Graduate Student in Discipline:
Fast Scan Cyclic Voltammetry (FSCV) is an electrochemical technique used for the detection of neurotransmitters. Carbon Fiber Microelectrodes (CFMEs) are most commonly used as the working electrode in FSCV and are optimal for detecting monoamines such as dopamine and serotonin. However, they have poor sensitivity for secondary oxidation products as well as reduction products of neurotransmitters. This is due to their smooth surface, which makes it easy for the analyte to desorb from the CFME back into solution. Electrodes that have a greater degree of surface roughness have been shown to have improved sensitivity relative to CFMEs. We recently developed Laser Induced Graphene from Parylene–N Microelectrodes (LIG-PNMEs), which had 1.5x increased sensitivity for detecting 1 µM dopamine and 1.3x increased sensitivity for serotonin compared to CFMEs. This signal enhancement is attributed to their increased surface roughness and defect sites, which can trap the analyte, in turn making it more difficult for it to desorb back into solution.

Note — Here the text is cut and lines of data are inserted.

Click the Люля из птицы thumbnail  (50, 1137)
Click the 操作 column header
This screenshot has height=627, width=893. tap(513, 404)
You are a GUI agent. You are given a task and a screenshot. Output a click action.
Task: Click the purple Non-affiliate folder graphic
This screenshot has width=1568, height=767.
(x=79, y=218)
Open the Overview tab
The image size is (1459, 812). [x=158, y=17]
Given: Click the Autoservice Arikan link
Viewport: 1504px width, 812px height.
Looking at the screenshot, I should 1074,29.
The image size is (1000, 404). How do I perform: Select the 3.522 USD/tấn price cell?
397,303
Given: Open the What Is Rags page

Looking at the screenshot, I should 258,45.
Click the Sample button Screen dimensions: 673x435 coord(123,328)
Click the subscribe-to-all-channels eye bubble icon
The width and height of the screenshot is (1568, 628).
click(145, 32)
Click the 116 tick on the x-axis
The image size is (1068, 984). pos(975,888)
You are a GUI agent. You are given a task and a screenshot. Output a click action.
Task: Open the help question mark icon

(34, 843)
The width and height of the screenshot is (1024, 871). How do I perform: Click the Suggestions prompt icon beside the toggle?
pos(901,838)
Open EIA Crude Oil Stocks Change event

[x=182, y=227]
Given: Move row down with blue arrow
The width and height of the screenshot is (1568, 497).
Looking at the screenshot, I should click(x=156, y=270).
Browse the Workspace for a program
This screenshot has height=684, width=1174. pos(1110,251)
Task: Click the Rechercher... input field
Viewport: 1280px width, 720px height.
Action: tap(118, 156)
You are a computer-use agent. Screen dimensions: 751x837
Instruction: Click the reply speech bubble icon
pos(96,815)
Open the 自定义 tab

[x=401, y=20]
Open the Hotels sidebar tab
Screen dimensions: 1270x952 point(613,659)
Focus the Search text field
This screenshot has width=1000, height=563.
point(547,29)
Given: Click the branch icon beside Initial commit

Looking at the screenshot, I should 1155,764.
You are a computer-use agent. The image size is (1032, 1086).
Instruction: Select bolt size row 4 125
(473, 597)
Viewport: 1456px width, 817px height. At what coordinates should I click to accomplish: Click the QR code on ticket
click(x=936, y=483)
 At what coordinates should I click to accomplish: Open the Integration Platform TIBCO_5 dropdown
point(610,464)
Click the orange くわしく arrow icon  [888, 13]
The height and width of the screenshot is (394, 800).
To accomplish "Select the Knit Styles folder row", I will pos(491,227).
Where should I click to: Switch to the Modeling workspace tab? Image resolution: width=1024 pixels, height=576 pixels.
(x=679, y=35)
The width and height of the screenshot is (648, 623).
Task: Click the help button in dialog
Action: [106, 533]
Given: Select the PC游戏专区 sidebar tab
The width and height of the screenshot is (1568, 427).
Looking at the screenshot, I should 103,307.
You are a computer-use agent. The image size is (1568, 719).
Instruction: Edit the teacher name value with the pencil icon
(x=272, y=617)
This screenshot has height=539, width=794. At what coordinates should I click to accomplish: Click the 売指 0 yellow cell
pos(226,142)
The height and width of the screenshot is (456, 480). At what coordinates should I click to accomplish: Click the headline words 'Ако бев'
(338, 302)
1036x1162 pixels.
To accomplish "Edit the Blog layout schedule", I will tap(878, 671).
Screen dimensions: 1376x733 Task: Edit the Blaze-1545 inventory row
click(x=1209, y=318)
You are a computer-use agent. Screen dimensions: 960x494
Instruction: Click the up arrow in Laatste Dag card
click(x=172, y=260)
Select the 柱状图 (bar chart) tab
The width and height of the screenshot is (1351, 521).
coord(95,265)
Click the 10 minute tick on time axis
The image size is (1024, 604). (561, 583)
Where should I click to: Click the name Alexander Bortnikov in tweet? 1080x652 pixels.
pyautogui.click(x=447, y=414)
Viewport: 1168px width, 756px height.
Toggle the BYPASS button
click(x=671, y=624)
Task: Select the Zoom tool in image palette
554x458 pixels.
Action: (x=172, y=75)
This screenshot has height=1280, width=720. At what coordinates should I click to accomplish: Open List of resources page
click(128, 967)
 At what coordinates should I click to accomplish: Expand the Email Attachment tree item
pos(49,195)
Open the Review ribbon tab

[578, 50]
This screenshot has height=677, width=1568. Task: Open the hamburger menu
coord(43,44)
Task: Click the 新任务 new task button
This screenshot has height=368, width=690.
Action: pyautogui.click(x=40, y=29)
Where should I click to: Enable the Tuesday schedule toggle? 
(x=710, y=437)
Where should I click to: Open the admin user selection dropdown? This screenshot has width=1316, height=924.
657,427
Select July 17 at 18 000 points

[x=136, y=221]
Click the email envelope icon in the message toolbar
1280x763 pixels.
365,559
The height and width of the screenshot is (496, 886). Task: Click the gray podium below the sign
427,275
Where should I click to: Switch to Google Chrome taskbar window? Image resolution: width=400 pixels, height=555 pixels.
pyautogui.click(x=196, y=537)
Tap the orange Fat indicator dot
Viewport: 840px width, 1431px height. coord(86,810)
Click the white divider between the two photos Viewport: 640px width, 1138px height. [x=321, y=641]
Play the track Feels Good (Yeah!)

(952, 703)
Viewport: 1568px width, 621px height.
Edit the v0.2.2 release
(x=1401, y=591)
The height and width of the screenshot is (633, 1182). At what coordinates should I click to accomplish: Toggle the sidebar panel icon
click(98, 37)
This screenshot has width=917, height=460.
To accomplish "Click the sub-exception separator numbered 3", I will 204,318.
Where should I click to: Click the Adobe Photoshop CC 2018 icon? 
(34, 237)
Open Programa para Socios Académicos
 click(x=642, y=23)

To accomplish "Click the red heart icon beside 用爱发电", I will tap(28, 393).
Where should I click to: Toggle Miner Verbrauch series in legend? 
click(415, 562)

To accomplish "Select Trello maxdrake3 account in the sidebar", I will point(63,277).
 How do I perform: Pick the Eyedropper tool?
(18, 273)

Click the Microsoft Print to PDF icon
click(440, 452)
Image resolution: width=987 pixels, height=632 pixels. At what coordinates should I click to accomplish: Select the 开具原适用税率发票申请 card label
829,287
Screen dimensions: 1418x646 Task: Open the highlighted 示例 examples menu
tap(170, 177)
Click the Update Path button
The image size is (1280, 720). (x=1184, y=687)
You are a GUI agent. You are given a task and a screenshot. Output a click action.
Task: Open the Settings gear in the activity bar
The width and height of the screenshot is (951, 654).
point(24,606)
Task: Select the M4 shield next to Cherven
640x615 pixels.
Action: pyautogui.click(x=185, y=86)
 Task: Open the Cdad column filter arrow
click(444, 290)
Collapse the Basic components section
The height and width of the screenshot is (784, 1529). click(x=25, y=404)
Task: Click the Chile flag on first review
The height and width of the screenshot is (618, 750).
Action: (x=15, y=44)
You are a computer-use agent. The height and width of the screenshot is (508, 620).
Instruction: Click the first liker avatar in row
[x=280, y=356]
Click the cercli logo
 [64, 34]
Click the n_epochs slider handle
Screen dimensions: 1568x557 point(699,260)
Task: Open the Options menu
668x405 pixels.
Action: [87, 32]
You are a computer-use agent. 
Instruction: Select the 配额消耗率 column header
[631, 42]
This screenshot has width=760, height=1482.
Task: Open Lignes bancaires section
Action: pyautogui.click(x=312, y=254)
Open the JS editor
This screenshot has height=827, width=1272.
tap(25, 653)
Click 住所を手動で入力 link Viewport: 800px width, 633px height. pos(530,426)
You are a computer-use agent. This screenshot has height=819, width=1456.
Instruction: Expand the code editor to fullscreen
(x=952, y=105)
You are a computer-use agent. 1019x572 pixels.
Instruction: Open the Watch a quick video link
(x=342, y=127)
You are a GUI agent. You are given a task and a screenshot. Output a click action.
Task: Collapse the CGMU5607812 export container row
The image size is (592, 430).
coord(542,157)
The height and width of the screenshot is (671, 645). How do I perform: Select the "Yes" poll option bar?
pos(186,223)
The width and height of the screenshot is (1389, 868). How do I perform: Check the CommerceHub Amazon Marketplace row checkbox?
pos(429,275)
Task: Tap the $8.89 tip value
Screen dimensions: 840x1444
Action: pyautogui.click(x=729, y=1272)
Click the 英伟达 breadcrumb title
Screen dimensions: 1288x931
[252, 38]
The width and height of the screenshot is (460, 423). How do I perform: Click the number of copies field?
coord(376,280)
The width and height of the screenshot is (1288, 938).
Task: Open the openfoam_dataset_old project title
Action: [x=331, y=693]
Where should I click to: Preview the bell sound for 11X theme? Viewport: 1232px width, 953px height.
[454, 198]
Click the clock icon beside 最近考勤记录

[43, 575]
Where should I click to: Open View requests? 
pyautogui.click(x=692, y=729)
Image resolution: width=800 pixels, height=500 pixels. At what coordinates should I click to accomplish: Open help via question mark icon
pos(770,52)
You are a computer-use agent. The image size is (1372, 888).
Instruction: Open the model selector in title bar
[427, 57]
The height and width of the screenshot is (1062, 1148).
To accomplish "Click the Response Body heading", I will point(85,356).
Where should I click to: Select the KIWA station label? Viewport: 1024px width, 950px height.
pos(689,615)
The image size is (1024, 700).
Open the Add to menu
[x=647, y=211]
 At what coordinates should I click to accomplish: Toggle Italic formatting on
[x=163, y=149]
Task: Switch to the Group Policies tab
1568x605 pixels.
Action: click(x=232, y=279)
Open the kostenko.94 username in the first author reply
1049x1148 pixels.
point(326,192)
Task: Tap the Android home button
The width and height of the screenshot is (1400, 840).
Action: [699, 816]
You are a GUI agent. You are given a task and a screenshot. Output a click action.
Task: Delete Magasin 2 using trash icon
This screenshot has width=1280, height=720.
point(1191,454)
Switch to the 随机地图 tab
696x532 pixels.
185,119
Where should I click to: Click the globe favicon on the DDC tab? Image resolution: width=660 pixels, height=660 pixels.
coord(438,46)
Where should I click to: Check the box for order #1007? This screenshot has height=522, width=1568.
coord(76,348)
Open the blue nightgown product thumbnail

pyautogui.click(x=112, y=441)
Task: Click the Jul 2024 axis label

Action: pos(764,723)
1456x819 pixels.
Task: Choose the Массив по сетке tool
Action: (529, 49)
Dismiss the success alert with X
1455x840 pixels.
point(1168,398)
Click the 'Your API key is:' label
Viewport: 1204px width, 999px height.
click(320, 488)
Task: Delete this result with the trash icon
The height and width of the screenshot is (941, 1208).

Testing with other neurotransmitters, including, norepinephrine, epinephrine, ascorbic acid, and DOPAC on CFMEs and LIG-PNMEs is ongoing to determine which electrode has better performance across the all signaling mmolecules.
Expert:
Fast Scan Cyclic Voltammetry (FSCV) is an electrochemical technique used for the detection of neurotransmitters. Carbon Fiber Microelectrodes (CFMEs) are most commonly used as the working electrode in FSCV and are optimal for detecting monoamines such as dopamine and serotonin. However, they have poor sensitivity for secondary oxidation products as well as reduction products of neurotransmitters. This is due to their smooth surface, which makes it easy for the analyte to desorb from the CFME back into solution. Novel electrodes that exhibit more surface roughness are necessary have been shown to have improved sensitivity relative to CFMEs. We recently developed Laser Induced Graphene from Parylene–N Microelectrodes (LIG-PNMEs), which had 1.5x increased sensitivity for detecting 1 µM dopamine and 1.3x increased sensitivity for serotonin compared to CFMEs. This is attributed to their increased surface roughness and defect sites, which can trap the analyte, in turn making it more difficult for it to desorb back into solution. Interestingly, when used to detect 0.5 µM of adenosine, the LIG-PNMEs had reduced sensitivity than the CFMEs. This may be due to how much larger adenosine is than dopamine and serotonin, making it harder for it to be ‘trapped’ into small pockets on the surface of the electrode. On the other hand, it may be due to the sluggish electron transfer kinetics during the oxidation of adenosines. Testing with other neurotransmitters, including, norepinephrine, epinephrine, ascorbic acid, and DOPAC on CFMEs and LIG-PNMEs is ongoing to determine which electrode has better performance.